Exercise your ability to spot these commonalities and subversions of them, and you may be able to use them to your advantage in performance.
Key Idea 2: Mastering Reading for Detail
Analyzing a work of literature is often about reading between the lines, but you can’t read between the lines unless you first understand the lines themselves. That’s why it’s important to master the art and science of reading for detail.
In both plays and novels, the text is king. Though you should of course create a more complex characterization than what’s on a page in a script, you must ensure you’ve taken note of all the relevant details to avoid contradicting established information with your characterization. This sort of mistake is easier to make than you might realize. Just think: have you ever started writing an essay for class, only to realize you’d misinterpreted some sentence or paragraph, rendering your whole thesis is nonsense? (Can you tell I’m speaking from personal experience?)

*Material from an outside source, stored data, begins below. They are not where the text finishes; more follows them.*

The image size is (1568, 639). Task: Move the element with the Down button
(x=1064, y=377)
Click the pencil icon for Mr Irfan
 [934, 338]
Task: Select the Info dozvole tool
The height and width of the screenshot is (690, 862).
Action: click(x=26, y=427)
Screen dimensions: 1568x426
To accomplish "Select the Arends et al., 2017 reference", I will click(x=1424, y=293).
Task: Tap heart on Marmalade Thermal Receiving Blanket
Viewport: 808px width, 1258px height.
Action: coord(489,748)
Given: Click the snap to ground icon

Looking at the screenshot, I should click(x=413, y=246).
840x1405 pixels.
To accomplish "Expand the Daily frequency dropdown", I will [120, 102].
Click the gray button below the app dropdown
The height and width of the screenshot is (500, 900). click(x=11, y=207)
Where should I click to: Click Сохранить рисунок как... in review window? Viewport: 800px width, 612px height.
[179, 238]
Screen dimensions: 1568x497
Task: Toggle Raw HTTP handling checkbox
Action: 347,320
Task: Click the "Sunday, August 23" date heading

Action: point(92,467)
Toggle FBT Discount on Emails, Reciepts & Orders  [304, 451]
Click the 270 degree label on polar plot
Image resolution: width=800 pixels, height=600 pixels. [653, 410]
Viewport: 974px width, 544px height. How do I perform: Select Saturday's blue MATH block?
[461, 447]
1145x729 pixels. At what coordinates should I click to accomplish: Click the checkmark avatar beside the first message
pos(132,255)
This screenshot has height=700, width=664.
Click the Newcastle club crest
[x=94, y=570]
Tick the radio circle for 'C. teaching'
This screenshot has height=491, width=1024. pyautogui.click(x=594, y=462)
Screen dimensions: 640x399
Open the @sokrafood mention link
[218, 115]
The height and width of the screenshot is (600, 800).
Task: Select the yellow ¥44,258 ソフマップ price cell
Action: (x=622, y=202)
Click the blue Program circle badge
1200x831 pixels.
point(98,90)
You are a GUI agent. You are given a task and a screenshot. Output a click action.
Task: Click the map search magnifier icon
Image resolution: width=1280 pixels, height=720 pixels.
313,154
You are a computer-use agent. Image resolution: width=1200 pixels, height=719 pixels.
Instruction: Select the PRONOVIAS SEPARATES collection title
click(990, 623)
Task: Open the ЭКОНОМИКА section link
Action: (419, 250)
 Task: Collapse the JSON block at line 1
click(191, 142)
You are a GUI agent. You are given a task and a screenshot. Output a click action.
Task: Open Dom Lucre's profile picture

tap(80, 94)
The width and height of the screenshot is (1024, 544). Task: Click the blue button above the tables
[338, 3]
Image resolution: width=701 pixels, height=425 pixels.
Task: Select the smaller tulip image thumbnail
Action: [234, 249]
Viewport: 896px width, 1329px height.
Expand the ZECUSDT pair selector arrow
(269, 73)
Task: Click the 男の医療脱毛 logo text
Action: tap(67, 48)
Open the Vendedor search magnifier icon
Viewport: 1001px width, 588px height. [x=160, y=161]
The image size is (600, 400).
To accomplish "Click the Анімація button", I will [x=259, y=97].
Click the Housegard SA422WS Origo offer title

Just as it’s important to ensure you understand what’s happening in the text before you start writing your English essay, it’s important to double-check you understand what’s happening in the script before you start trying to make acting decisions. Mastering an eye for detail so you can get it right on the first handful of reads rather than late in the analytical process is key!
Key Idea 3: Extrapolating from the Text
A crucial skill developed in most literature classes is that of making logical inferences informed by the text. Sometimes the most compelling part of a literary work is not what the words themselves say but what they imply. As readers we are constantly– as previously mentioned– “reading between the lines.”
These skills are commonly assessed. How many essays have you written about how you think a character in a novel feels about the events of a plot? Or about how you think problems in a story might be solved? Flexing these extrapolatory “muscles” is as important to being a good reader as it is to becoming an emotionally intelligent, empathetic person.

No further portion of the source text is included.